Teilchenbeschleuniger
Teil des 27 Kilometer langen Ringes in 100 Meter Tiefe unter der französisch-schweizerischen ErdeBild: AP


Der Beschleuniger selber ist im Haupttunnel untergebracht. In zwei armdicken Rohren werden die Protonen, also die positiv geladenen Teilchen aus dem Atomkern fast auf Lichtgeschwindigkeit beschleunigt, so dass sie 11.000 Mal pro Sekunde in jeweils entgegengesetzter Richtung durch die Ringanlage flitzen. Um das Rohr befinden sich extrem starke Magnete, die die Teilchen auf Kurs halten. Darüber verlaufen jede Menge Rohre und Kabel, die Stromversorgung und das Kühlsystem der Anlage. Immerhin beträgt die Betriebstemperatur 271 Grad - minus wohl gemerkt. Dies alles zusammenzufügen sei eine echte Sisyphusarbeit, sagt Claudet. Dabei seien nicht wissenschaftliche Überflieger, sondern vor allem präzise und zuverlässige Arbeiter gefragt, meint der Physiker.
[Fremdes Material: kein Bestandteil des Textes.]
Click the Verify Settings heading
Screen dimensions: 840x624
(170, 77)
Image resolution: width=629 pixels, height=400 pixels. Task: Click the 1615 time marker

ATLAS: Der Name ist Programm

Als Claudet zum Aufbruch mahnt, verlassen die meisten nur widerwillig den Tunnel. Der Bus bringt uns zurück in den Schweizer Teil des CERN. Er hält vor einer riesigen Halle; in ihr hätte locker ein größeres Flugzeug Platz. Hier wird fieberhaft am Zusammenbau von ATLAS, dem größten von vier Teilchendetektoren des LHC gearbeitet: ein Koloss von 46 Meter Höhe und 25 Meter Durchmesser. Der Name ist Programm: Atlas ist nach der griechischen Mythologie ein Titan, der die Welt auf seinen Schultern trägt. Der Teilchenbeschleuniger läuft praktisch durch den Detektor durch: In seinem Zentrum prallen die Teilchen dann aufeinander, rund 40 Millionen Mal pro Sekunde.

Immer wieder gab es Verzögerungen beim Aufbau des LHC-Experiments. Der Start wurde mehrfach verschoben. Doch die Geldgeber drängen, und nun soll es endgültig im Frühjahr 2008 losgehen; dann flitzen die ersten Teilchen durch den Beschleuniger, und alle warten gespannt, ob dabei auch das ersehnte Higgs-Teilchen seine Spuren hinterlässt.